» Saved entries
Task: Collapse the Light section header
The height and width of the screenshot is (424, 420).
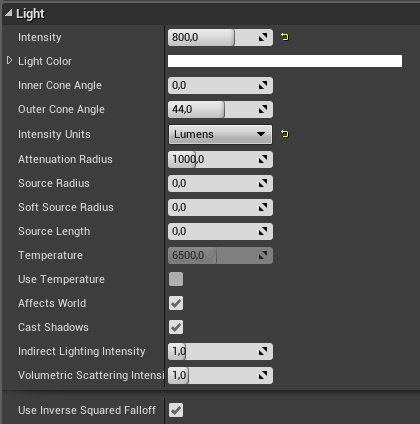Action: 8,13
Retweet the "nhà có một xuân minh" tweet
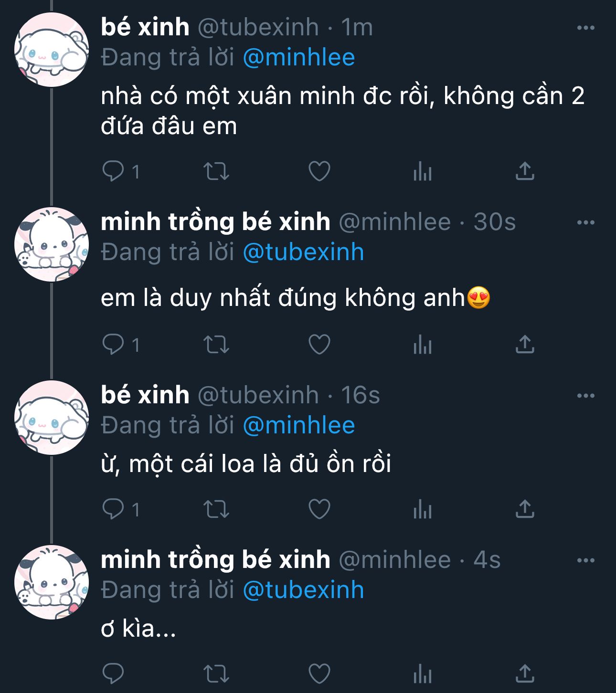The image size is (616, 693). pos(216,171)
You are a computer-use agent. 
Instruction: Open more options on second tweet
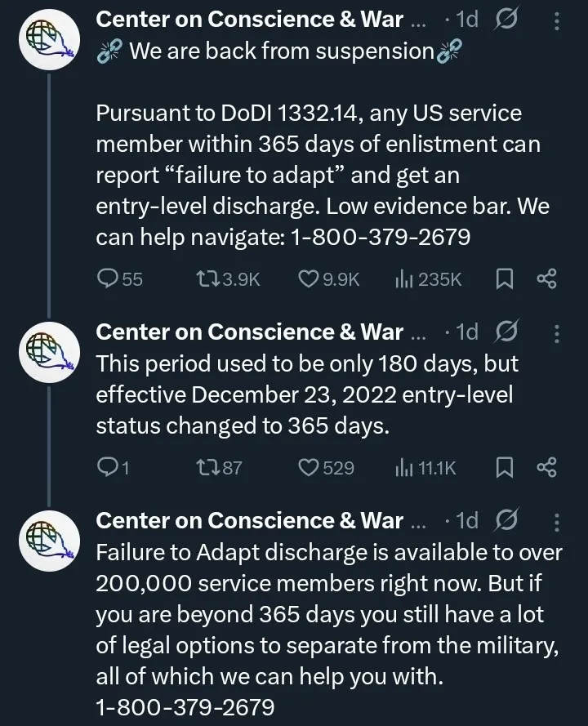pyautogui.click(x=557, y=332)
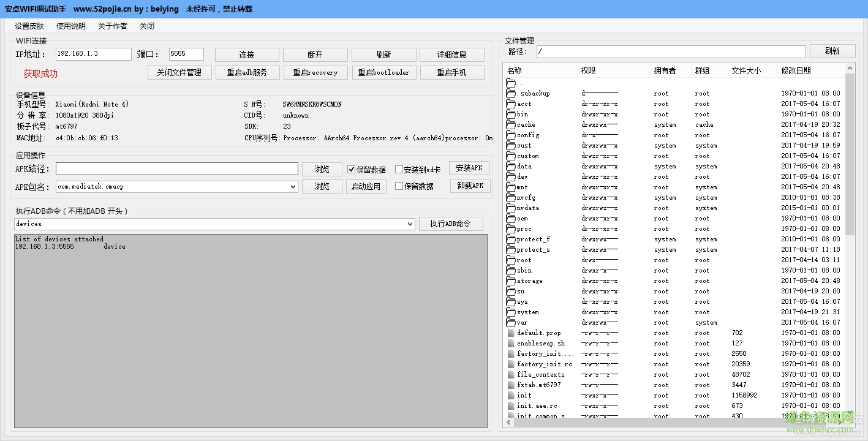The height and width of the screenshot is (441, 868).
Task: Select the fstab.mt6797 file icon
Action: tap(511, 385)
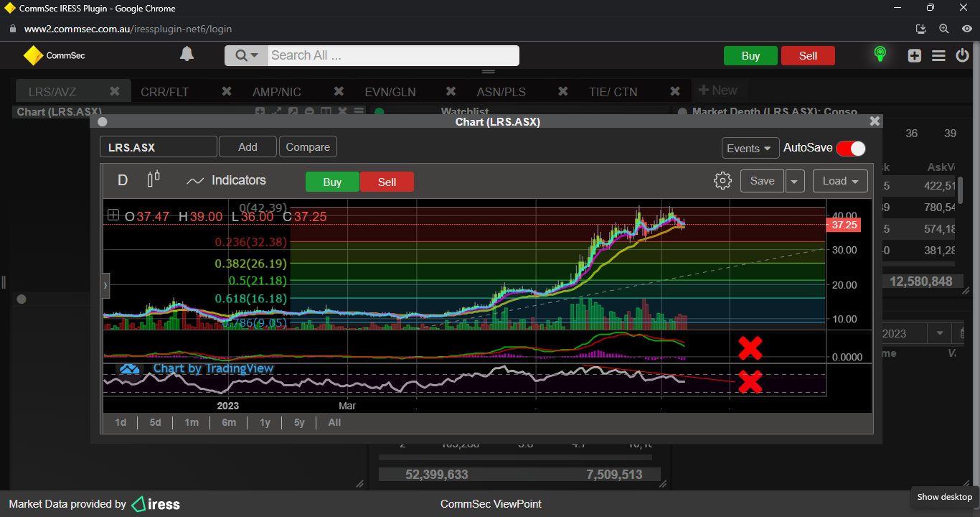The width and height of the screenshot is (980, 517).
Task: Click the LRS.ASX symbol input field
Action: [x=158, y=147]

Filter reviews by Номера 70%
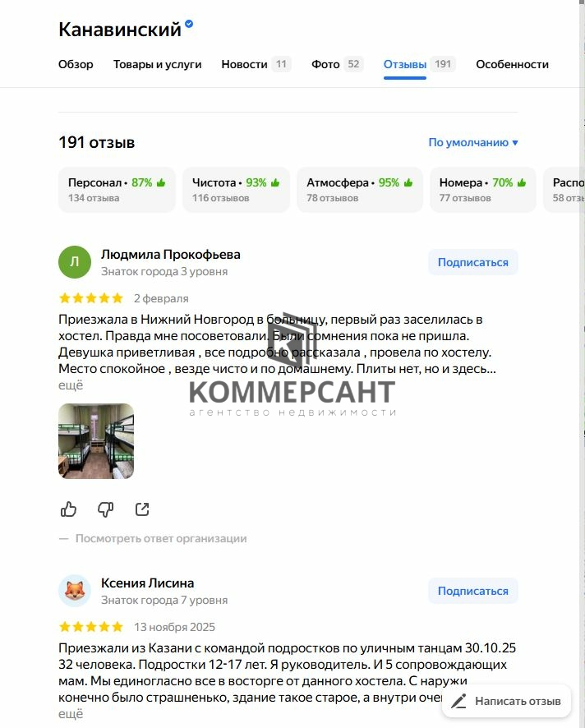click(483, 190)
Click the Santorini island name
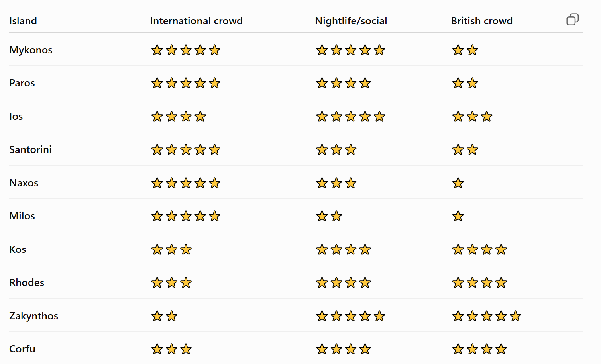 [30, 150]
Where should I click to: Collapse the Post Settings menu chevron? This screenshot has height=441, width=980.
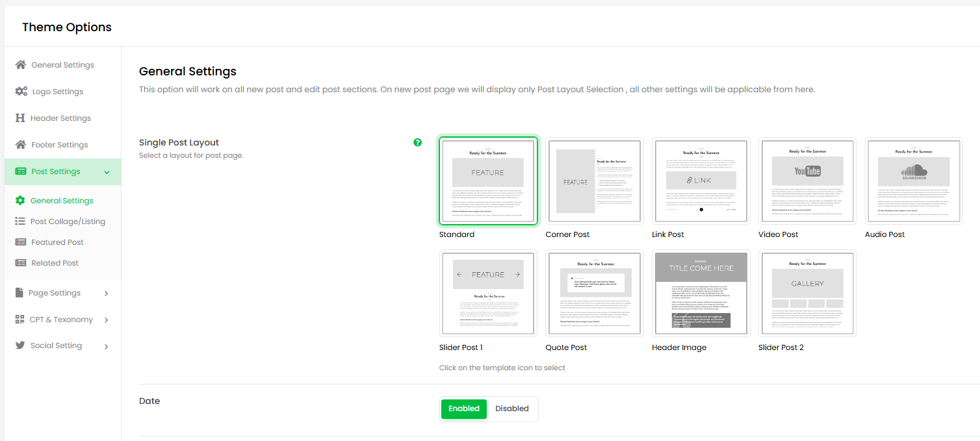tap(107, 172)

» ASSIGNED TASK
Transcribe every line of the data exactly. No pictures go in the copy.

» TASK ANSWER
Task: Collapse the Light section header
The height and width of the screenshot is (424, 420).
Action: 8,13
Retweet the "nhà có một xuân minh" tweet
The image size is (616, 693). pos(216,171)
You are a computer-use agent. 
Instruction: Open more options on second tweet
pyautogui.click(x=557, y=332)
The height and width of the screenshot is (441, 868).
Task: Select the fstab.mt6797 file icon
Action: tap(511, 385)
The width and height of the screenshot is (980, 517).
Task: Click the LRS.ASX symbol input field
Action: [x=158, y=147]

Filter reviews by Номера 70%
click(483, 190)
Click the Santorini island name
 [30, 150]
Where should I click to: Collapse the Post Settings menu chevron? This screenshot has height=441, width=980.
tap(107, 172)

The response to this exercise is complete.